Last week, I put up an article on this blog expressing my opinion that Buddhism is not about politics. Individual Buddhists can be as political as they want, I said. But I do not believe that Buddhism itself should be mixed with politics.
Every time I post an article saying something like this, someone inevitably responds by posting a picture of that monk who burned himself to death in Vietnam. I guess this is to show me how a real Buddhist behaves when it comes to politics. I wish people would be more imaginative. I’ve seen that awful and terrifying photo a lot in the past year.
But is that monk setting himself on fire an example of Buddhist political action?
Before I studied up on the incident, I imagined that monk burned himself in protest against the horrors being ravaged upon his country during the Vietnam War — in large part by the United States.
I assumed that he saw villages being burned, little children fleeing from napalm attacks, thousands dying in bloody rice paddies, charred and broken bodies rotting in the streets. I believed that this one heroic monk decided to take the greatest stand he could against all of that misery and death by doing to himself what American and Vietnamese soldiers were doing to the people of his country.
I thought his self-immolation was part of the larger tide of protest against the Vietnam War. I thought that his death at his own hands was one of the many brave acts of resistance that finally forced the United States to withdraw from Vietnam and brought an end to all that carnage. He took the ultimate stand against suffering, I thought.
I was wrong. That’s not what happened at all.
Thich Quang Duc burned himself alive on a street in Saigon on June 11, 1963. He was 67. None of that horror had happened yet. In fact, far from ending the war in Vietnam, his ugly public suicide may have been a significant factor in starting it.
Duc was not protesting the Vietnam War — which, again, had not happened yet — but persecution of Buddhists by the South Vietnamese government under the leadership of its then-president Ngo Dinh Diem. Diem was part of a Catholic minority that emerged when Vietnam was under French rule. While Diem was president, Buddhists were treated unfairly and discriminated against by the government. Catholics were favored with tax concessions, promoted in the army over Buddhists, and favored for government contracts.
Many Buddhists converted to Catholicism to escape from economic hardships and there were even stories of forcible conversions. In mid-1963, during a mass protest mounted by Buddhists on the day of Buddha’s birth, the Vietnamese army opened fire on a crowd and nine unarmed people were killed.
Duc’s response to this unfair and sometimes brutal treatment of Buddhists was to burn himself alive in public.
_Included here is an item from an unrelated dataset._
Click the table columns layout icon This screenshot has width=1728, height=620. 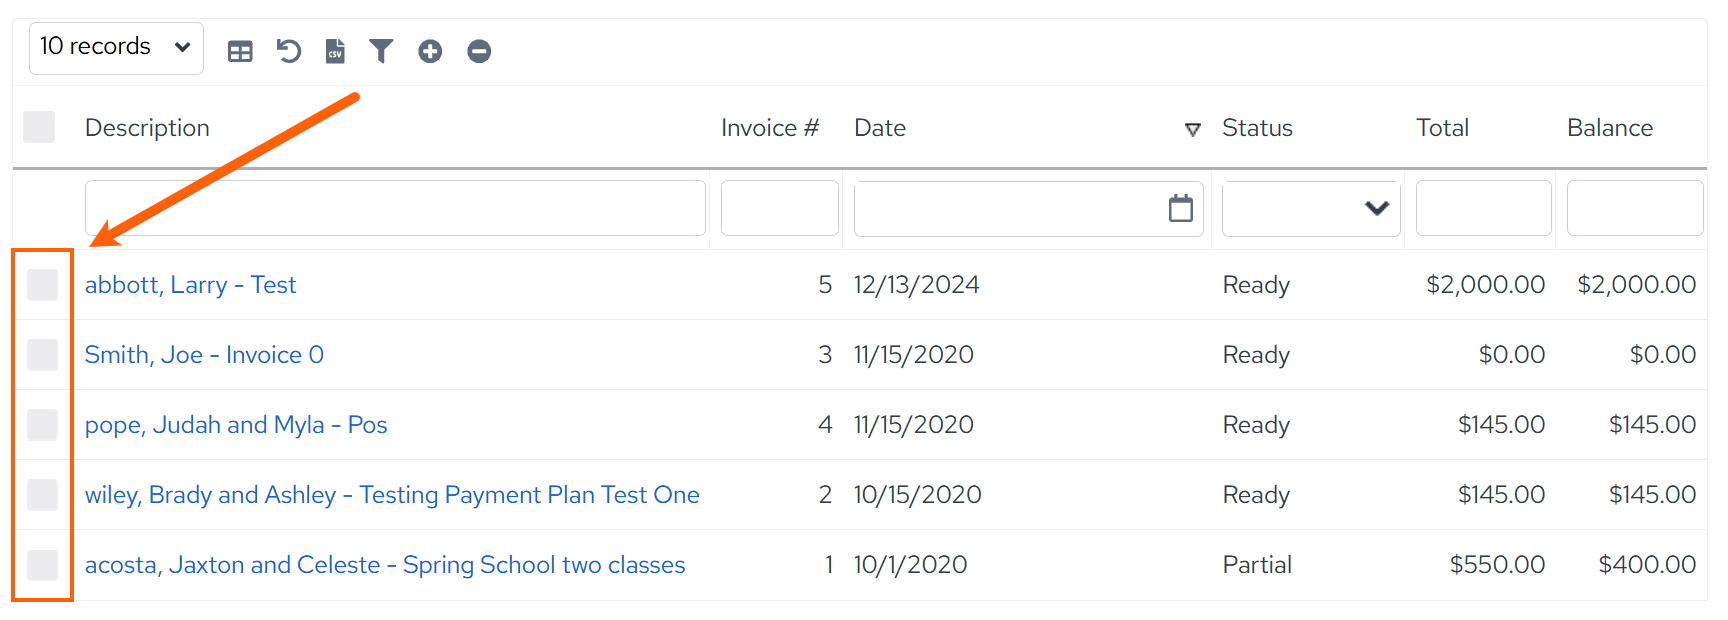point(240,51)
This was not a spontaneous act undertaken by a single person, but a carefully planned and coordinated effort with Duc’s entire temple cooperating to get as much publicity as possible. They alerted the domestic and international press, telling reporters exactly where and when to be when “something important” happened and the monks and nuns turned out en masse to watch and participate.
Then-US President John F. Kennedy had previously favored the Diem regime, but changed his policy after seeing the photos of Duc’s suicide taken by journalist Malcolm Browne.
Kennedy’s response was to back a coup against Diem’s government. Diem was overthrown on November 1, 1963 and executed the following day. South Vietnam then experienced several other military coups as various factions battled for supremacy. The US got more involved. The Chinese got involved. And everything went to hell.
It’s never correct to say any single incident started a war. There were a lot of factors leading up to the conflict that lasted ten years and claimed the lives of 58,000 Americans and over three million Vietnamese.
But Thich Quang Duc’s grisly suicide was a significant turning point in what led to the United States becoming deeply involved in the fighting. Had Duc chosen to protest in another way, history might have been very different. Things were really bad in Vietnam already. But other spiritual leaders have dealt effectively with oppressive regimes without burning themselves alive in the street.
Perhaps the Vietnam War was inevitable, but Duc’s public suicide certainly played an important role in making it happen the way it did, particularly in terms of US involvement.
Given all of this, it is now impossible for me to see Thich Quang Duc as a hero. His suicide no longer seems to me like an act undertaken by a Buddhist follower of the Middle Way of avoiding extremes who was moved by deep compassion into taking a brave political stand.
Duc’s nightmarish suicide has also caused many who are otherwise unfamiliar with Buddhism to believe that killing oneself is considered acceptable or even honorable to Buddhists. It is not.
Suicide is considered by most Buddhists to be an act of violence leading to bad karmic consequences. Human life is precious and rare. Buddhists say that to be born as a human is the highest form of birth one can take. To throw any human life away is a terrible transgression. An act of violence upon oneself is as wrong as an act of violence toward someone else.
I also see this story as a cautionary tale about dramatic and violent political actions.
As in every aspect of life, the bigger the action, the bigger the response. You never know the outcome of anything you do. But you can be guaranteed that the larger and more public the action, the greater will be its unpredictable response. The more violence you put in, the more violence you can expect to get out.
Thich Quang Duc’s suicide does not seem to me to be an example of proper Buddhist political action. Rather, it seems to me to be perhaps one of the best examples of why Buddhism should not be conflated with politics.